Archivi Blog

FACEBOOK, QUAL È LA TUA “RETTA VIA”?

Ritengo doveroso far conoscere quanto accade all’interno di Facebook, il più popolare dei social. Per diciassette anni me ne sono tenuto lontano, ma a partire dal 2021 ho ritenuto che potesse essere un buon canale di circolazione delle idee, e l’ho usato solo per questo, evitando come la peste aperitivi, feste di compleanno, tramonti e altra materia futile. I miei post hanno sempre avuto un carattere garbato e rispettoso, anche quando esprimevano critiche. Mi occupo di scuola.

Nel febbraio del 2023 questo articolo sulle famose manganellate agli studenti viene rimosso perché “fuorviante”. Quest’anno, un commento alla misura ministeriale del Capolavoro degli studenti viene rimosso perché “fuorviante”. In questi giorni, un ragionamento pubblicato su questo blog a proposito del divieto ministeriale dei cellulari viene rimosso perché “fuorviante”. Le tre rimozioni hanno qualcosa in comune? Evidente: sono delle critiche a questo governo.

Perché, si dirà, Facebook non contiene critiche al governo? Eccome! E anche sguaiate. Accuse di fascismo, insulti e denigrazioni, tutta materia che però non risulta “fuorviante” all’algoritmo imbecille. E dunque? E dunque si scopre che se hai fatto indispettire qualcuno (o qualcuna) nella vita (e a me capita, perché ho il difetto di non mandarla a dire) questo qualcuno (o questa qualcuna) ha il potere di “segnalarti” a Facebook. La sua identità resterà anonima e tu sarai oscurato.

In questi giorni su Facebook mi sono pronunciato su un tema innocente, la qualifica di “prestigiosa” attribuita ad una scuola. Lo spunto era la revoca della nomina a DS di Giusto Catania. Il post è rimasto un paio di giorni. Era più innocente di un francescano. Ponevo soltanto dei quesiti di ordine pedagogico-culturale. Oscurato perché “fuorviante”.

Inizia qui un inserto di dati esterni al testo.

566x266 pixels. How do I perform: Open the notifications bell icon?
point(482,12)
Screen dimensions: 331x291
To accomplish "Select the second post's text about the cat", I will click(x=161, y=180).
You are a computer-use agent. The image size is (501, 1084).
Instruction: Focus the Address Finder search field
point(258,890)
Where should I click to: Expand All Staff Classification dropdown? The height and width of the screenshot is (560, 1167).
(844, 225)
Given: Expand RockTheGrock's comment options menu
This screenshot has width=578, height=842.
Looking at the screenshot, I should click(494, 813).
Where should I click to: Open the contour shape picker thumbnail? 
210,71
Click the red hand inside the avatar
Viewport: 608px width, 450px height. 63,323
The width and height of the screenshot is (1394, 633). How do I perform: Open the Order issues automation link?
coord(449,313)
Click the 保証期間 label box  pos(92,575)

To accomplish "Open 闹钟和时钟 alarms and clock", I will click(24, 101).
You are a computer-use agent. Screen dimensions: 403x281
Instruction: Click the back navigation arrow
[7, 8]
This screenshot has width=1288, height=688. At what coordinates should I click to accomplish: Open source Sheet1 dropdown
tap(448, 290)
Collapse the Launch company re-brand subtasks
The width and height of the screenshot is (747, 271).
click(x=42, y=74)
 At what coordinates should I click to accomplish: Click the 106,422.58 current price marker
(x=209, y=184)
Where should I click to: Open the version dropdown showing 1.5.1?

Tiriamo le somme. Questo è un social che permette agli istinti più volgari di dire le peggiori porcherie e di oscurare invece chi ha la ventura di fare antipatia a qualcuno (o qualcuna). La segnalazione anonima mi suscita ricordi inquietanti. I naviganti di Facebook si costernano e si indignano, esprimendo stima e solidarietà, per tornare poi alle solite pratiche social nella speranza che qualcuno (o qualcuna) non si alzi la mattina e dica: “adesso basta tu non parli più”. Cioè che non capiti a loro.

Questo accade nella nostra Repubblica delle Banane.